Möglicher Dialog mit Hamas
„Ob wir es mögen oder nicht“, schrieb der Kolumnist Roger Cohen auf der Meinungsseite der „International Tribune“ schon am 21. Juni 2007, „Hamas repräsentiert einen grossen Teil der Palästinenser.“ Und Cohen fügte hinzu: „Hamas hat terroristische Elemente. Aber … es gibt Mitglieder der Hamas, mit denen ein Dialog möglich ist. Um Frieden zu schliessen, muss man den Feind an den Tisch bekommen.“ [i]
Dieser Feind – kaum jemand in den USA und Europa will dies sehen – zeigt seit geraumer Zeit Ansätze zur Kooperation. Westliche Politiker verweisen zwar bis heute auf die Hamas-Charta aus dem Gründungsjahr 1988, in welcher die Vernichtung Israels gefordert wird. Ausser Acht gelassen werden aber Dokumente, in welcher sich die Hamas den politischen Gegebenheiten angenähert hat. Es sind dies die Hamas-Wahlplattform vom Herbst 2005 sowie der Plan für eine Koalitionsregierung und das Regierungsprogramm nach dem Wahlsieg vom Januar 2006. Grundsätzlich heisst es in den Dokumenten, Hamas werde das Recht auf „öffentliche Freiheiten wie das Recht auf Freiheit der Sprache, der Presse, der Versammlungsfreiheit“ achten. [ii]
Über den Umgang mit den bisher von der PLO geschlossenen Verträgen sagt die Hamas: „Die Regierung wird mit den zwischen der PLO bzw. der Autonomiebehörde sowie Israel geschlossenen Vereinbarungen mit hoher Verantwortung und unter Bewahrung der Interessen unseres Volkes“ umgehen. … Die Regierung wird die internationalen Resolutionen zu Palästina mit nationaler Verantwortung und im Einklang mit den unveräusserlichen Rechten unseres Volkes behandeln.“
Abkehr vom Vernichtungsziel gegen Israel?
Reine Propaganda?

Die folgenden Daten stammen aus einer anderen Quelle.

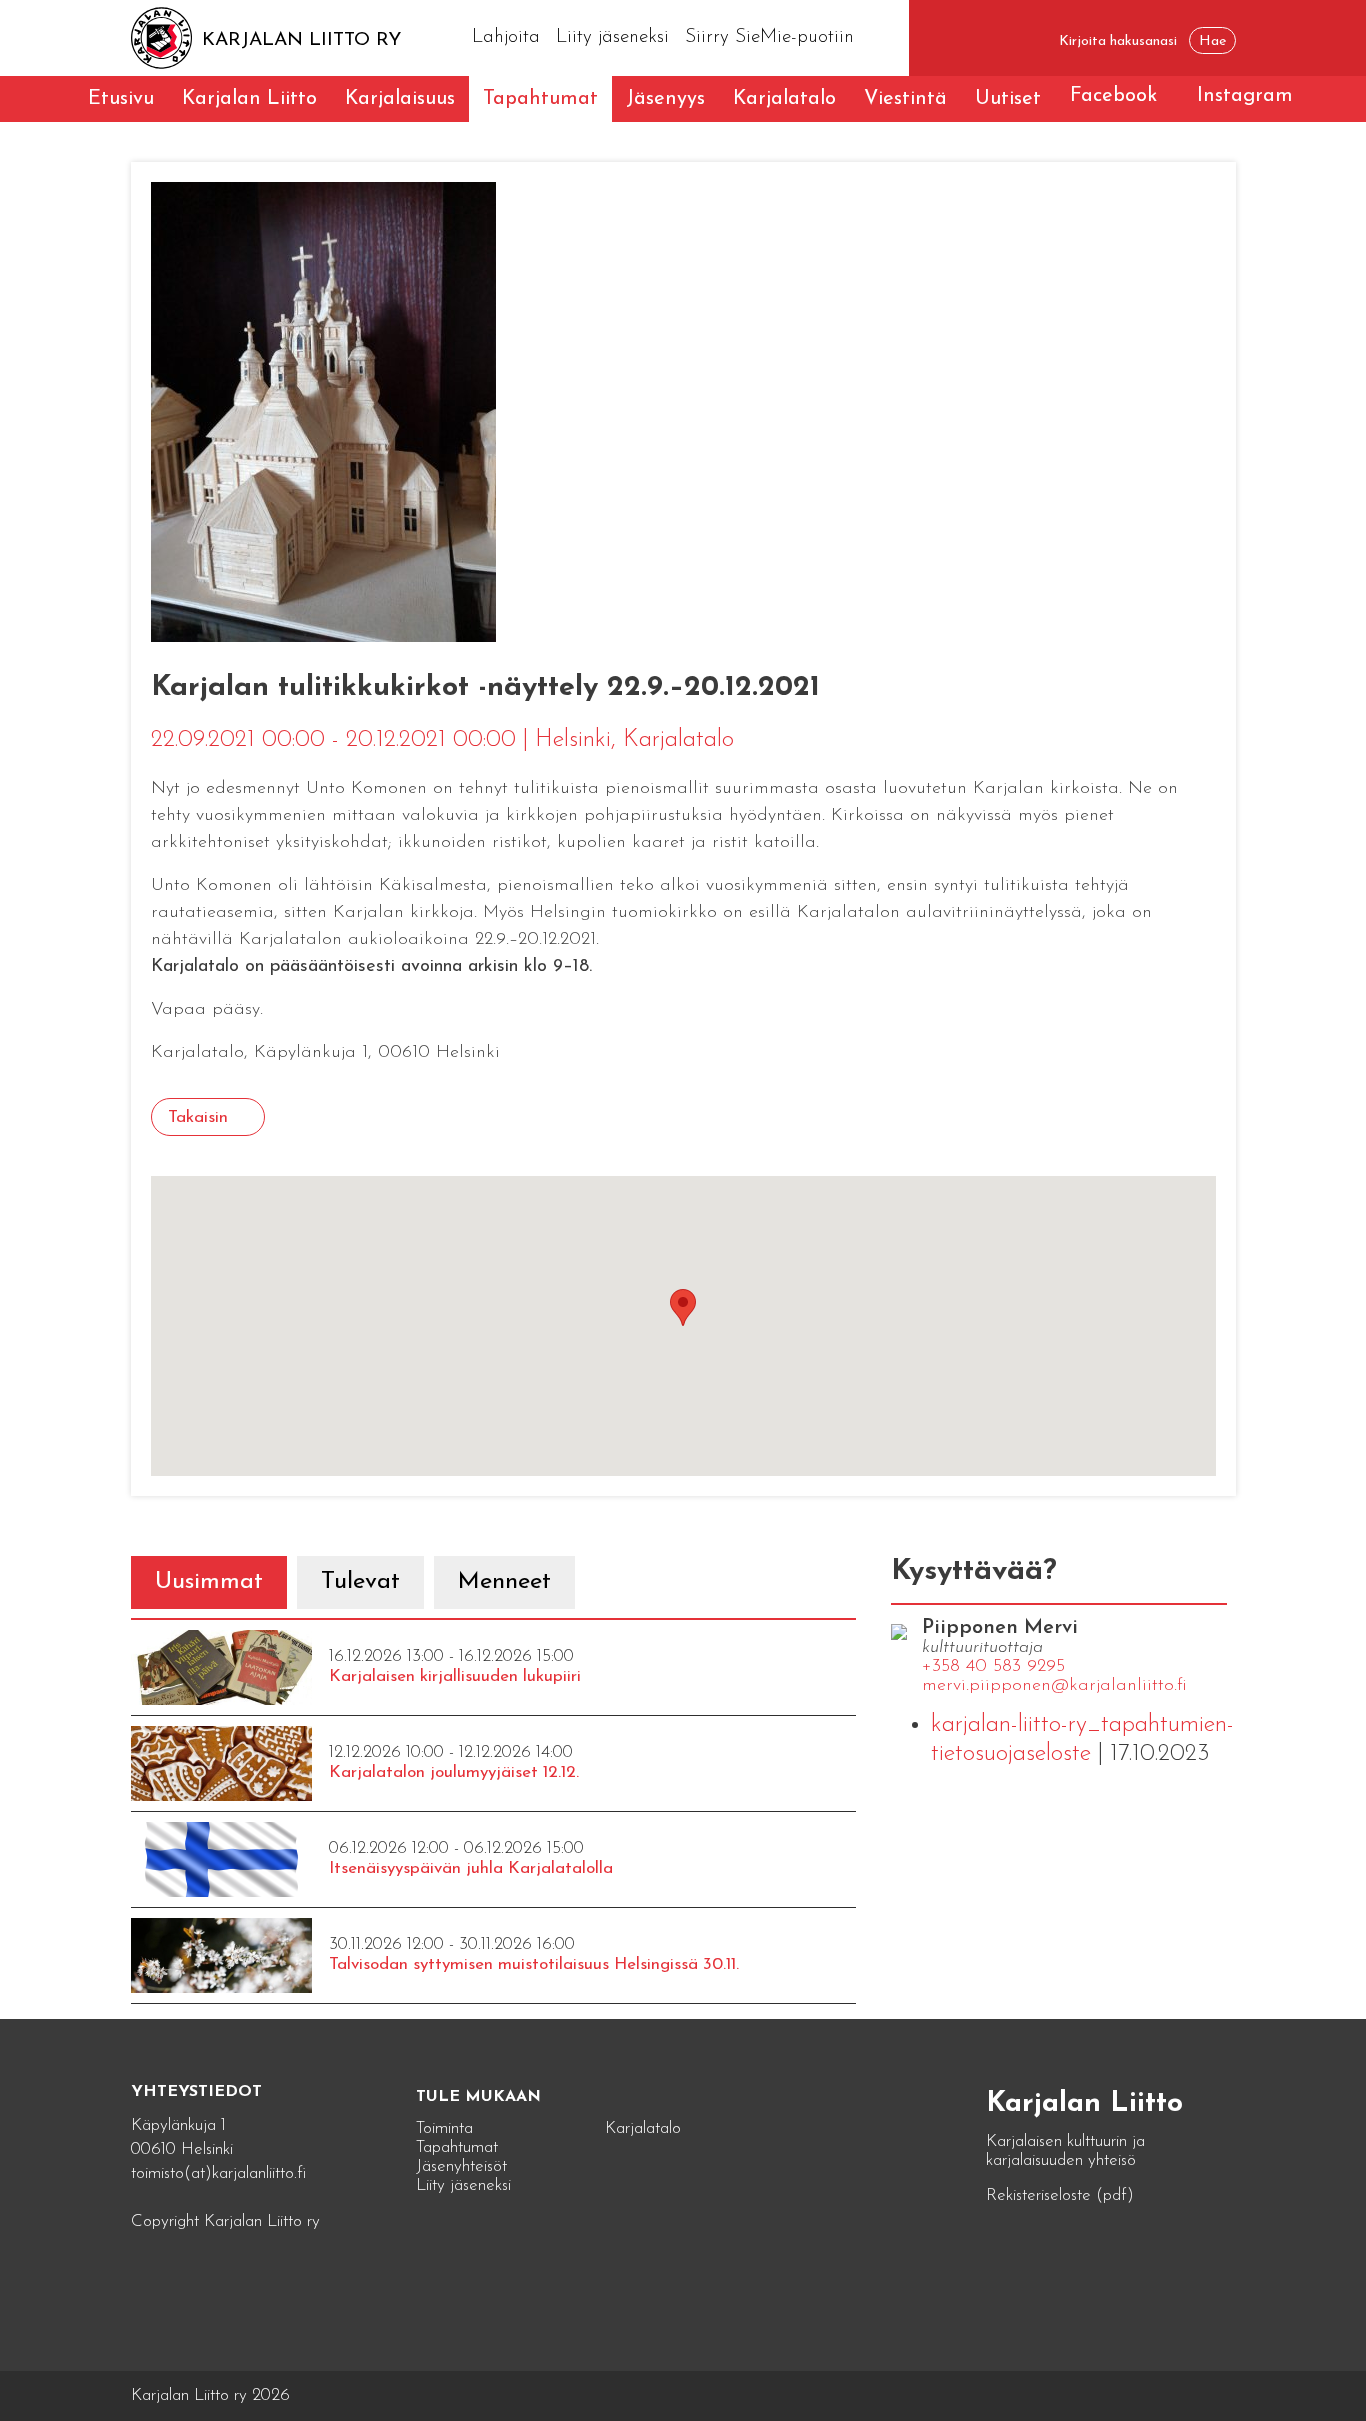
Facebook (1113, 96)
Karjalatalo (784, 99)
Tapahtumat (540, 99)
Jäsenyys (665, 99)
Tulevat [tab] (360, 1582)
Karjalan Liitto (249, 99)
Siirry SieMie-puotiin (769, 37)
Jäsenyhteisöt (461, 2166)
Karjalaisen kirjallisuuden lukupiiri (455, 1676)
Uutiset (1008, 99)
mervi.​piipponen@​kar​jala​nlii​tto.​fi (1054, 1686)
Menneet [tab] (504, 1582)
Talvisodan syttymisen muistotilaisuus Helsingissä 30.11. (534, 1964)
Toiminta (444, 2128)
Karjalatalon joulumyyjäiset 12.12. (454, 1772)
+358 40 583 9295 (993, 1667)
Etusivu (121, 99)
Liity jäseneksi (612, 37)
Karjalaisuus (400, 99)
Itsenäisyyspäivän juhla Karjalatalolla (471, 1868)
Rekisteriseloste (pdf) (1060, 2195)
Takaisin (198, 1117)
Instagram (1245, 96)
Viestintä (905, 99)
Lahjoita (506, 37)
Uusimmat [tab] (209, 1582)
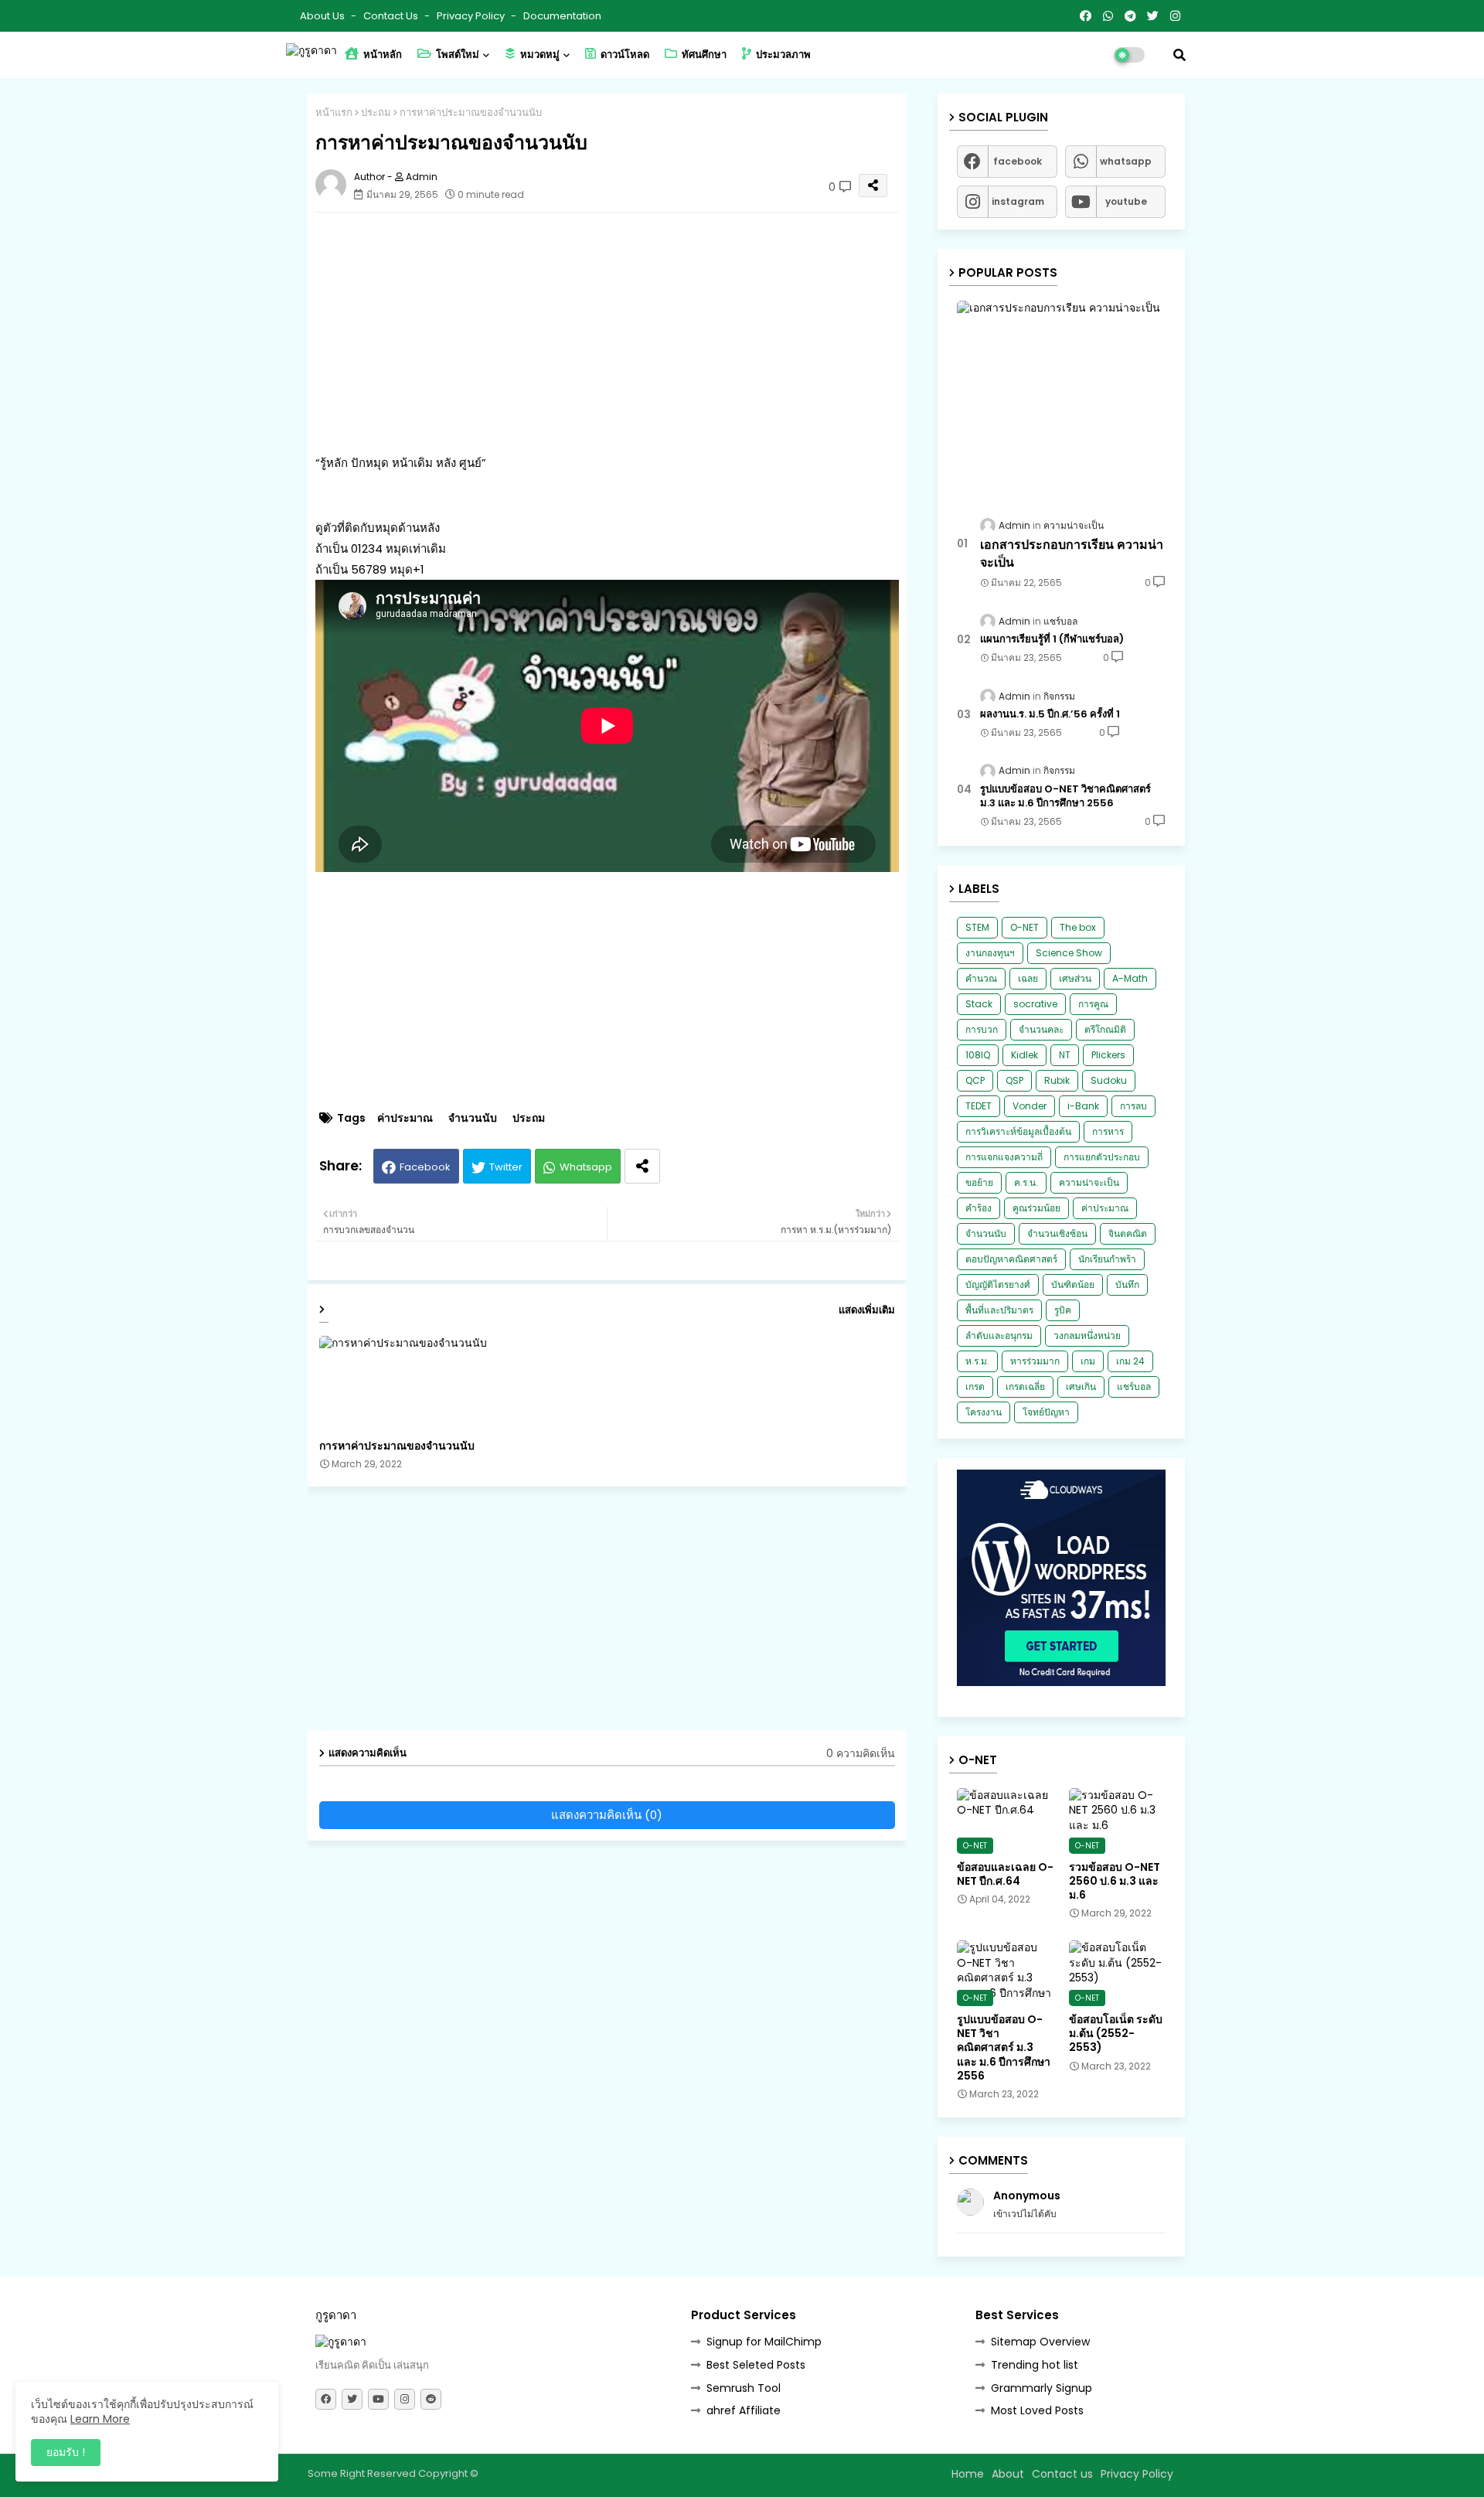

Schnee von gestern? Nicht ganz. Die Berliner TAZ veröffentlichte am 2.Mai 2021 einen Beitrag, wonach sich die Hamas „offiziell zur Gründung eines Staates Palästina allein in den von Israel besetzten Gebieten bereit erklärt“. In der von der Hamas veröffentlichten Erklärung komme die Forderung nach Vernichtung Israels, wie sie in der Hamas-Charta gefordert wird, nicht mehr vor, schreibt die TAZ.
So folgt die Hamas keinem anderen als ihrem innerpalästinensischen Gegner, der in Ramallah regierenden Fatah-Gruppe unter Mahmoud Abbas. Im Dezember 1998 bekräftigte eine grosse Mehrheit des Palästinensischen Nationalrats im Beisein von Bill Clinton in Gaza die Streichung der israelfeindlichen Passagen aus der PLO-Charta. Andere Gruppen, u. a. die Hamas, wollten seinerzeit den Kampf gegen Israel fortsetzen. Nun scheint auch die Hamas aus dieser Anti-Israel Front ausscheren zu wollen – sofern man ihr die Möglichkeit gibt.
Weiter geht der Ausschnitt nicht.